Exercise directions: Your task is to retype, exactly and only, the lines from the one containing "Instruction: Click the Logi" to the final line of the entries, leaving out all pictures.

Excerpted records:
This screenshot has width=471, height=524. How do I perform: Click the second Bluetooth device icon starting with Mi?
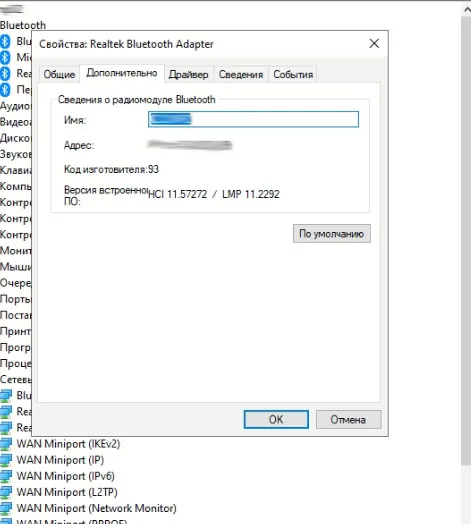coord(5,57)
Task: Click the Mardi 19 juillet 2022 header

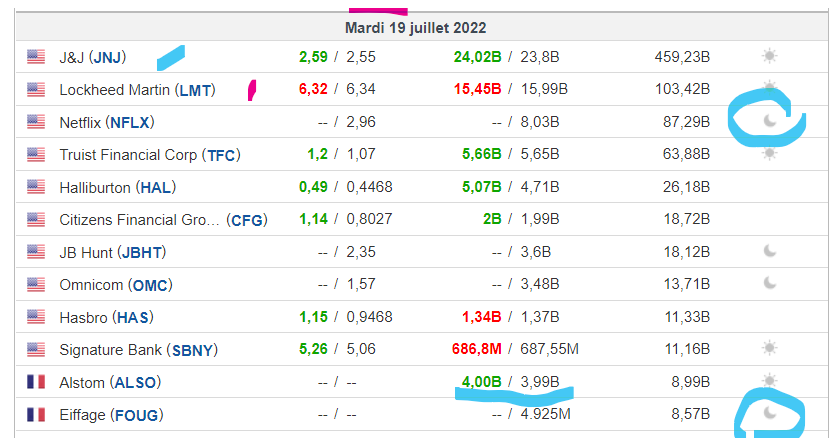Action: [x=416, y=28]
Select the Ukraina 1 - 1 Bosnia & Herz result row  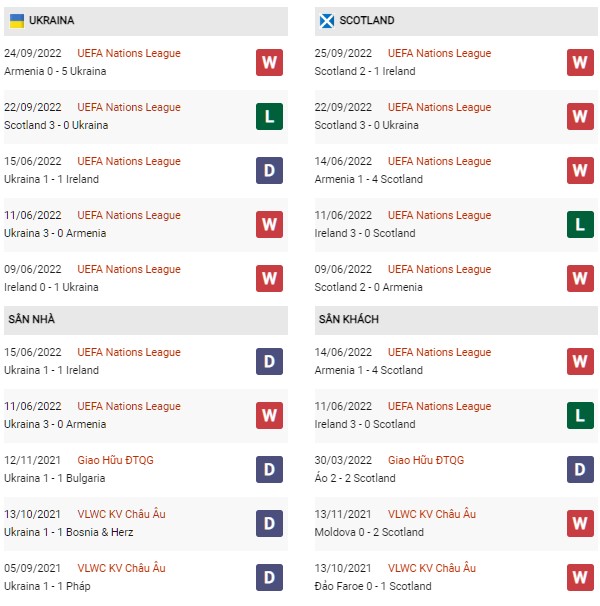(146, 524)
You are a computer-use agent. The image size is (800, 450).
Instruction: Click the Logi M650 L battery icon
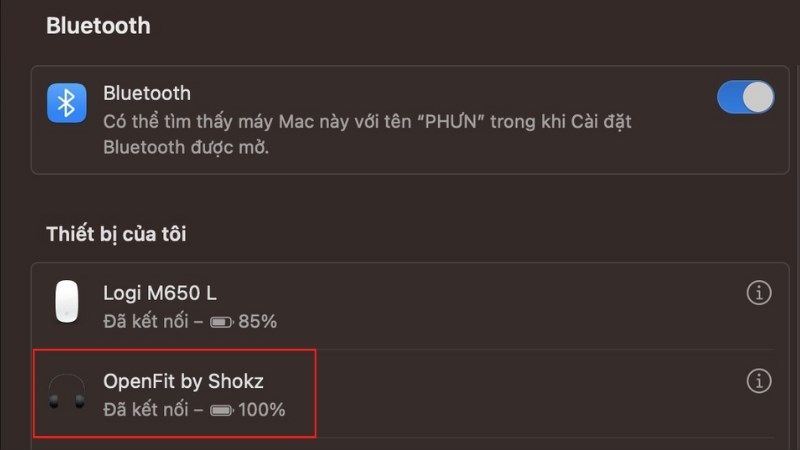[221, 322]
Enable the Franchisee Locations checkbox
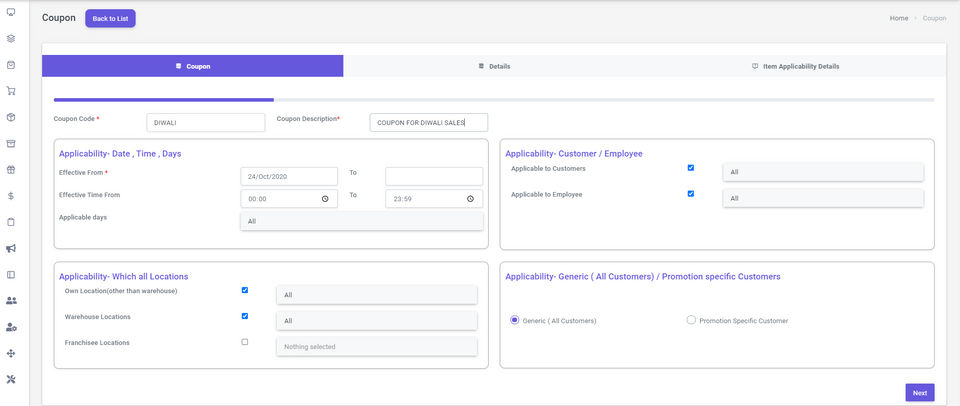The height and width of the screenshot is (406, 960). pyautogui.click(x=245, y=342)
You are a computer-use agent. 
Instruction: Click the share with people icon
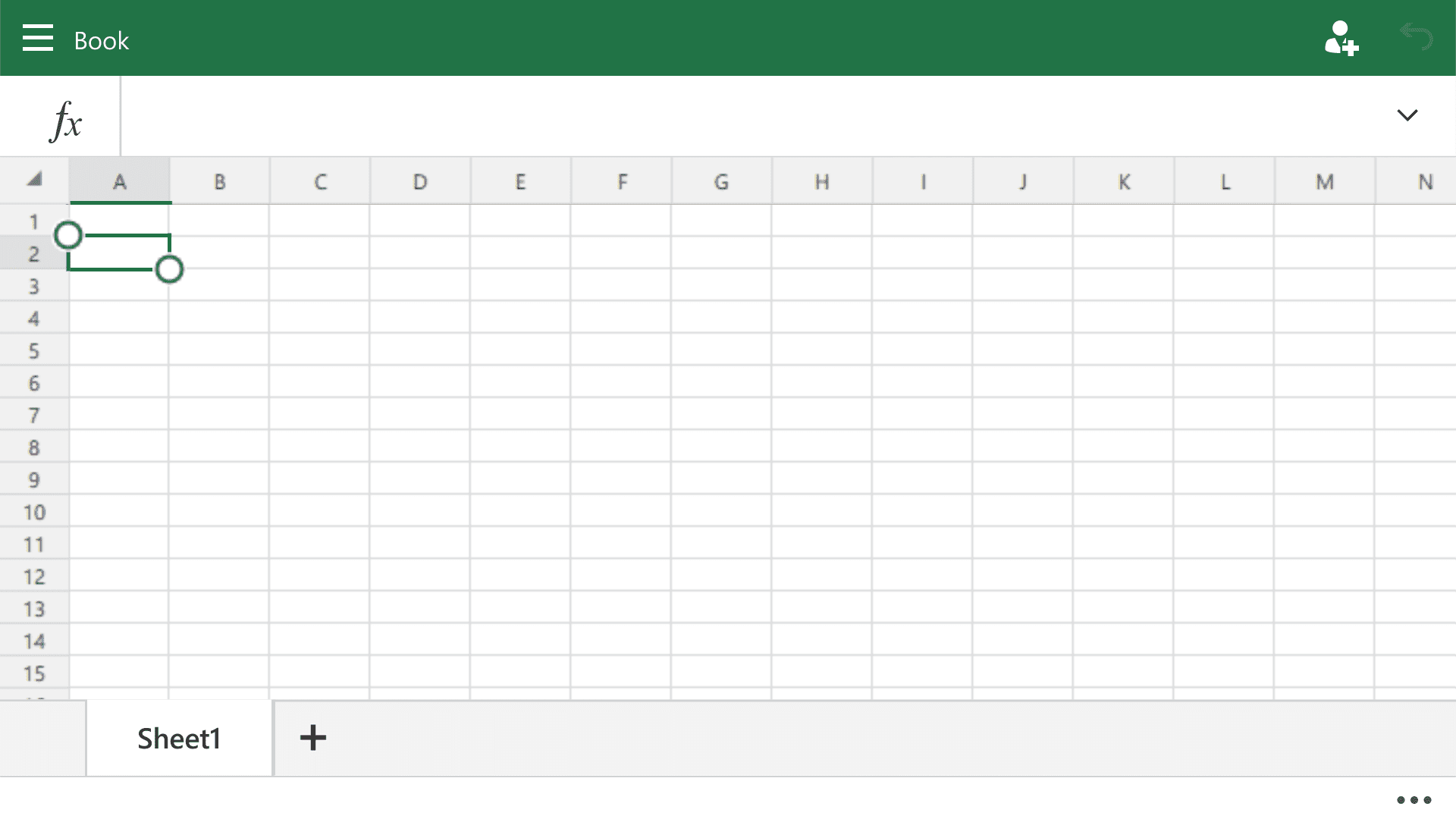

Response to this task:
Instruction: Click the Logi M650 L battery icon
[221, 322]
Enable the Franchisee Locations checkbox
The height and width of the screenshot is (406, 960). pyautogui.click(x=245, y=342)
You are a computer-use agent. 
Instruction: Click the share with people icon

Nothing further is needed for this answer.